Python review

I oppose the use of dynamic languages in general, but Python is a cut above the rest to me. I'll talk about both the good and bad.

Subtle benefits of static typing

Interpretation is a sin

Class boilerplate

Class boilerplate is pretty bad: each attribute name has to be written three times (listed in the constructor parameters and then `self.field = field` in the body), inheritance is nasty if your subclass needs its own constructor (you have to invoke the parent's dunder method directly, which looks like a hack, and repeat the argument list), and you don't even get a useful `__repr__` implementation for free - objects will just print like `<MyClass object at 0x801434f50>` by default.

However the stdlib has something called dataclasses, which lets you cut out all that boilerplate.

Exceptions

Python uses exceptions like most dynamic languages, but it has markedly better facilities for them than some others: an exception type hierarchy and multiple `except` clauses to catch different types, and an uncaught error comes with a full stack trace by default, with filenames, function names, line numbers, and the line text for each stack frame. It can be a bit verbose, but too much information is better than too little.

One annoying wart is that `NameError` is a subtype of `Exception` instead of `BaseException`, meaning you can't have an `except` clause that matches all "normal" error types but not typos. That's stupid, but true of all the dynamic languages I've seen.

Why do all the dynamic languages catch name errors by default?

Keyword arguments

A handy little feature that improves readability and plays well with default arguments:

def func(arg1, arg2):
    print('arg1 is', arg1, 'and arg2 is', arg2)
func(arg2 = True, arg1 = False) # prints "arg1 is False and arg2 is True"

Keyword arguments provide the benefits of an argument dictionary (`func({'arg2': True, 'arg1': False})`) without the drawbacks: arguments attached to parameter names, parameters still listed in the function header (instead of `def func(args):`), and without the syntactic noise of braces and quotes.

Generators and comprehensions

Generators and comprehensions are a nifty pair of features with a lot of advantages. Generators provide lazy evaluation, and unlike the equivalent in, say, Rust, they're trivial to write with the `yield` keyword.

The inline generator expressions and comprehensions are also fantastic. In a lot of ways they function like a more readable version of map/filter. For example:

l = [num*100 for num in range(10) if num % 2 == 0]

That's equivalent to:

l = list(map(lambda num: num*100, filter(lambda num: num % 2 == 0, range(10))))

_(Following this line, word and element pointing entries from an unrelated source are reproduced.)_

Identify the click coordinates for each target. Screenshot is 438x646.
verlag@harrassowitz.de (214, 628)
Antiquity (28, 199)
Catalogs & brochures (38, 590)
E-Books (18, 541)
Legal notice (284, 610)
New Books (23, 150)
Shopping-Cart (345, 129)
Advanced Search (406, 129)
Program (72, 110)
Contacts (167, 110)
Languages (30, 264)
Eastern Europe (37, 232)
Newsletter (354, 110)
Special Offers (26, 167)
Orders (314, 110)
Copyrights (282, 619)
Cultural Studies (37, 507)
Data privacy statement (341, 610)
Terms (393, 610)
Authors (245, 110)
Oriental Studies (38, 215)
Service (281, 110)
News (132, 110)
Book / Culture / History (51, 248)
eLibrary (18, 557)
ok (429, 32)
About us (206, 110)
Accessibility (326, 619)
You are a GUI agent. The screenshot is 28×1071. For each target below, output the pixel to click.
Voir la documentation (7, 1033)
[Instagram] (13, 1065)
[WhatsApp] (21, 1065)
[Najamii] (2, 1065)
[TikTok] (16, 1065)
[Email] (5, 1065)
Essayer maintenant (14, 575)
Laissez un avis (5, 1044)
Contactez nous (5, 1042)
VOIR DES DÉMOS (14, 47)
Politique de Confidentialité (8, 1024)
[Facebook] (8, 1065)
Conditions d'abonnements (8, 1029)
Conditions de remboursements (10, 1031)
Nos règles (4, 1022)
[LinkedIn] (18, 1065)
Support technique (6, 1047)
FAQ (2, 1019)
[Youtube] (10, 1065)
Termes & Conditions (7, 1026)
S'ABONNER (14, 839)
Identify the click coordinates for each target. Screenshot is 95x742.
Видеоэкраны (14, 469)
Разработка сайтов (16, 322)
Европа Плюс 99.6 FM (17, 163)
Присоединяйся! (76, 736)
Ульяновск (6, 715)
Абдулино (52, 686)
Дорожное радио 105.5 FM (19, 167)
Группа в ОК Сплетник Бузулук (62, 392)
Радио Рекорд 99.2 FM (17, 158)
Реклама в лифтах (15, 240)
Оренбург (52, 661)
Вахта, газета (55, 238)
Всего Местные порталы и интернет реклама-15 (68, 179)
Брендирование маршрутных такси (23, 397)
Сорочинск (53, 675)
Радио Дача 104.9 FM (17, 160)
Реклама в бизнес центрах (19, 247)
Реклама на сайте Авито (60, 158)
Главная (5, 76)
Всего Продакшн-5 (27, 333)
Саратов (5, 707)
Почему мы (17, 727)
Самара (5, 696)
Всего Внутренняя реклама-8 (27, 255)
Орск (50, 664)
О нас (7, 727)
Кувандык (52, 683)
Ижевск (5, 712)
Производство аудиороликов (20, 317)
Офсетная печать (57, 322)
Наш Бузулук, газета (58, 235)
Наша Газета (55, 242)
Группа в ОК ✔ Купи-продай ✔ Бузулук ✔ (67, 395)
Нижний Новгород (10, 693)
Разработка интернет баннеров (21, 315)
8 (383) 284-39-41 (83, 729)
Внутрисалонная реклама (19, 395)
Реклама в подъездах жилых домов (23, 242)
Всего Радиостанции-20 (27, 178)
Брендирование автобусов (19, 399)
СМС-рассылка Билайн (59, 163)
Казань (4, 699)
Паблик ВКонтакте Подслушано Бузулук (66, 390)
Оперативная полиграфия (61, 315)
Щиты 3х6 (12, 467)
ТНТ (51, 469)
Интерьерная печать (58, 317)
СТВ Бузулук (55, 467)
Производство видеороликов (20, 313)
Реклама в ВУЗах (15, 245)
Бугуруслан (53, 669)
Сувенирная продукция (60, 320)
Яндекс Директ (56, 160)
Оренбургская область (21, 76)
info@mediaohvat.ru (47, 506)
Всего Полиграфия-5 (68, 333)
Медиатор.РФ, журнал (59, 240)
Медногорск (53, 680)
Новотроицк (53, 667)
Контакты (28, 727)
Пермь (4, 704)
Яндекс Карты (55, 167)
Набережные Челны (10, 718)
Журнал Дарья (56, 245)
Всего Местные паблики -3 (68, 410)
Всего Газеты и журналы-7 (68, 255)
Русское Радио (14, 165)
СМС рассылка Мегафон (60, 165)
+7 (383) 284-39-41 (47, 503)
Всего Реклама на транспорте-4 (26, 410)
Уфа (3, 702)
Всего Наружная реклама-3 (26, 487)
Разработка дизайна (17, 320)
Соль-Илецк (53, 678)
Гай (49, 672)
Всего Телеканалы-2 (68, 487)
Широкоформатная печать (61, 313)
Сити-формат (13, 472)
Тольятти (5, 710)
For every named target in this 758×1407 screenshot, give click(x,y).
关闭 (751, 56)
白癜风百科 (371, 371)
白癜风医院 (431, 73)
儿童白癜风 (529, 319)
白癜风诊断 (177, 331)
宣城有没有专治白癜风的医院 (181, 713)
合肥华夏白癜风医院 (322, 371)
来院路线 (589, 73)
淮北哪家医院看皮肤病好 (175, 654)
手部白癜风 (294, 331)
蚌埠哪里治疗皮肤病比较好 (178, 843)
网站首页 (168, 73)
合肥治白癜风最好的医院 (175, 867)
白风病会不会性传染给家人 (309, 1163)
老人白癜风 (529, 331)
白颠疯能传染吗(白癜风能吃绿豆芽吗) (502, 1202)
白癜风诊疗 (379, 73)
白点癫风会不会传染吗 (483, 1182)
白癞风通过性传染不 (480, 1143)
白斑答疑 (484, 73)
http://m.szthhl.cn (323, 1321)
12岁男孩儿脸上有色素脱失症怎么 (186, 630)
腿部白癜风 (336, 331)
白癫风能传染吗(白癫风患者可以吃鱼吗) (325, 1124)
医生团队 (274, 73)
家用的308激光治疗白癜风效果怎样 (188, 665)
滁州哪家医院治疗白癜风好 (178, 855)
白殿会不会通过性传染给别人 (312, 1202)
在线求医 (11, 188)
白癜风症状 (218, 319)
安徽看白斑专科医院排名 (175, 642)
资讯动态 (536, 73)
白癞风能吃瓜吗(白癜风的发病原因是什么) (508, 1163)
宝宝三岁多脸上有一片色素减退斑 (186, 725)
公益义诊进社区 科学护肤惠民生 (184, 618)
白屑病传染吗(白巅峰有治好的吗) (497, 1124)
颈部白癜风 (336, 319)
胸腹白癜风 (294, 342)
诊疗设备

Not only does the comprehension do both operations in one, but the familiar English words *in* and *if* are more readable than "list... map... lambda... filter... lambda... wait what is this doing again?". And then that nauseating stack of parentheses that you'd probably miscount and get a syntax error. They are also faster than map and filter.

Python isn't the only language to have list comprehensions, but it also has set and even dictionary comprehensions! I love refactoring some ugly ten-line block that builds a sequence imperatively into a single statement that almost reads like an English sentence.

Missing list.find

Python's built-in collection types have methods for most common operatios (eg. insert, delete, sort), but there's one painful omission: Find an item by criteria. There is nothing like Javascript Array.find. The closest thing is to abuse `next` with filtering (which throws a confusing exception if not found: `StopIteration`).

Global Interpreter Lock

Python has a serious problem with concurrency that compounds the performance drawbacks of interpretation: the Global Interpreter Lock only allows one thread to execute Python code at a time, so you actually *can't* parallelize CPU-bound things.

Tooling

There are lots of code analysis tools, but nothing really good. There's mypy as a TypeScript-like solution, but the same drawbacks of it not being part of the language apply. I've tried about 8 different linters, all of which were terrible. They all either output primarily noise about how inlining single-line `if` statements is evil and that I should have *2* blank lines after a class definition, or there are some cases where they insist on doing awful things. So despite loving the idea of linters and formatters, I don't use one in Python.

Documentation

Python has good online documentation and a decent CLI tool, but the documentation you get from `pydoc` isn't the same as the online docs and is often incomplete. The most common deficiency I've seen is not making argument types clear, without which of course I don't know how to call the function.

Stdlib and ecosystem

I like that Python has a very extensive stdlib. CSV, JSON, HTTP, TLS, emails, regex, base64, and archive formats are just a tiny fraction of what it can do out of the box, so there's a lot of things for which you don't even need to reach for third-party packages.

When you do, though, the experience takes a drastic downward turn: there's a lot of competing build tools and package formats (egg, wheel, idfk), and like 5 different tools aimed at giving it a sandboxed environment system like node_modules. Also, it has a centralized package repository (PyPI) which is cringe.